そしてイングリッドがウルリケへ発した「私っていい母親だと思わない?」という問いかけからは、逆説的にイングリッドにとってマリアは『いい母親』では無かったと推測できます。

或いは、「父親への執着」もまた一つの要因かもしれません。
エレクトラについて調べるうち、「エレクトラコンプレックス」という用語を見つけました。
神話におけるエレクトラが父親への想いを募らせていた事から「娘が父親へ強い独占欲を抱き母親へ対抗意識を燃やす状態」を指すようですが、劇中においてイングリッドも時折父親への執着を見せる場面がありました。

・光、あるいは因果応報

劇中、様々な場面で「光」がフォーカスされます。
舞台中央に吊るされた蛍光灯が、話の転換点で光を放っていましたね。

その蛍光灯には、赤い紐が何重にも巻き付けられてぐちゃぐちゃにこんがらがっていました。
マリアはその紐の切れ端をつかみ取り、ウルリケへノートの在処を伝えます。
赤い紐は真実であり、謎であり、血縁であり、しがらみでもありました。

また、劇の最後ウルリケが灯りを消して会場内が真っ暗になって終わります。
「私はなんて馬鹿なんだろう」

このラストシーンがどうにも自分の中で解釈しきれなくて悩んでいたのですが、フォロワーさんのブログで『光は正義や正しさの象徴としてよく用いられる』という文章を読んで解釈が進みました。

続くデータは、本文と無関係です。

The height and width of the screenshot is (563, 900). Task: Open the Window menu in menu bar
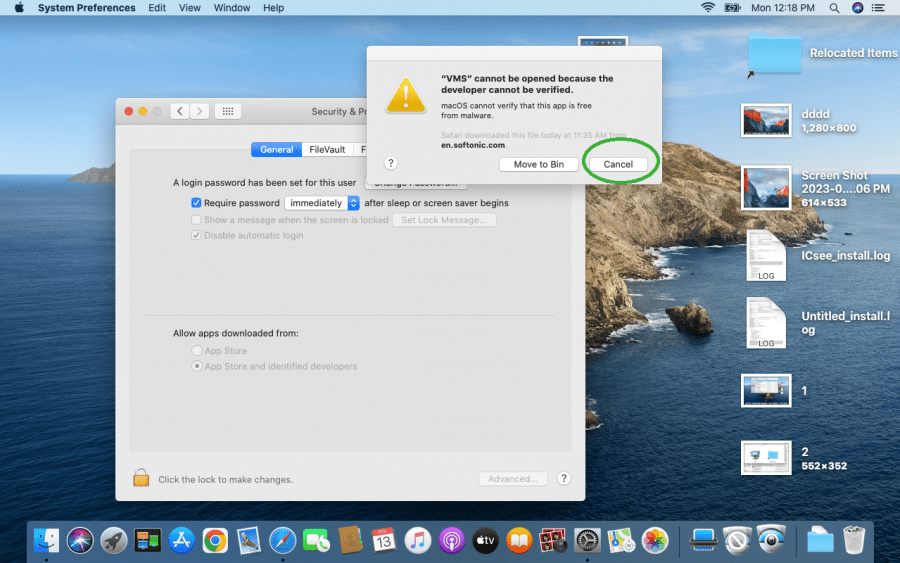coord(232,8)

裁判のシーンで、瞬く光から眩し気に逃れるマリアと対照的に周囲の人物は光を気にする素振りはありませんでした。
『光は真実、あるいは正義』という解釈をするならば、裁判官も検察官も弁護人も誰も真実などどうでもいいと思っていたのです。

必要なのは、『ナチの手先である被告人と、その被害者である自分たち』という構図だけだった。
結果が先にあって、過程はどうでも良かった。
その是非について問うつもりはありませんが、それは恐らく戦後の混乱から立ち直るのに必要であったことかもしれません。

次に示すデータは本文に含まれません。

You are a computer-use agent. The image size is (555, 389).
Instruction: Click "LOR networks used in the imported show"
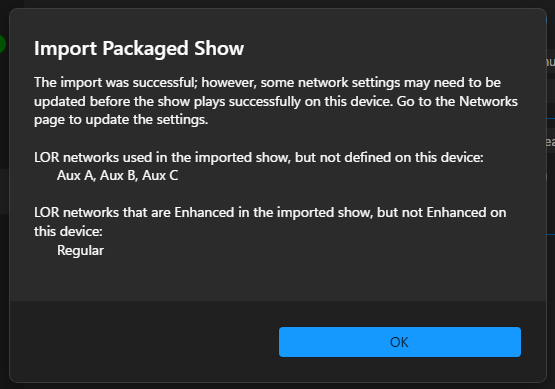(162, 157)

「それをAであると主張するものは、Bであるとも証明しなければならない。」
劇中で何度か繰り返された台詞です。
これはある種の因果応報のような意味なのかなと解釈しています。

若き軍人の「真実」を暴いたマリアは、自身の「真実」を暴かれることによって裁かれた。

それと同じことはウルリケにも言えるでしょう。

ウルリケはノートを読み解き、その中から「真実」を暴こうとしてマリアをある種追い詰めました。
その報いとして、自分自身の「真実」である男遊びが暴かれて、男に暴行を受けます。

「わたしはなんて馬鹿なんだろう」

「真実」こそが「正しさ」であると信じていた自身を馬鹿だったと自嘲する台詞を最後に、ウルリケは灯りを消して「光」を観ることを止めた。
ラストシーンはそういう意味だったのかなと思います。


総括

今回の舞台はテーマからしてかなり難しく、必死に頭を回しながらの観劇となりました。

「真実」とは、「正しさ」とは何なのか。
そういうことを考えさせられるようないい舞台だったと思います。
深作さんの劇はそういう、観ている側に疑問を投げかけてくることが多くて、世界の色々なことに目を向ける機会になるのでまた観劇したいなと思いました。


以下蛇足。



蛇足

割とセンシティブな話になるので書くか迷ったのですが、メモがてら残しておきます。

劇中マリアとウルリケは真実の報いを受けましたが、イングリッドにはこれといって当てはまるものは無かったように思います。
(真実を暴いたものは真実を暴かれるという応報として)

となればイングリッドは、「真実」を隠し通したことになります。

劇中で一つ不自然な点として、ウルリケの父……イングリッドの夫の事がまったく出てこないことが挙げられます。
イングリッドの父……マリアの夫の話は出てくるのにも関わらず。
そして劇中でイングリッドとウルリケは、「呪われた血筋」という旨の発言をしています。(記憶朧気ですが。)

ここで一つ仮説として、「ウルリケの父はイングリッドの父親だったのではないか」という考えが浮かびました。

エレクトラの項で書いた通り、「エレクトラコンプレックス」という言葉もありますし、イングリッドは父親への執着を見せる場面がありました。
ウルリケが生まれてから暫くは色んな男と夜な夜な過ごしていたという描写もありましたが、これは夫が居なかった理由ともとれますし、ウルリケの父が誰なのか分からないようにしていたのではないかと考えることもできます。

正直深読みのし過ぎな気もしますが、個人的には納得できる仮説なのでここに残しておきます。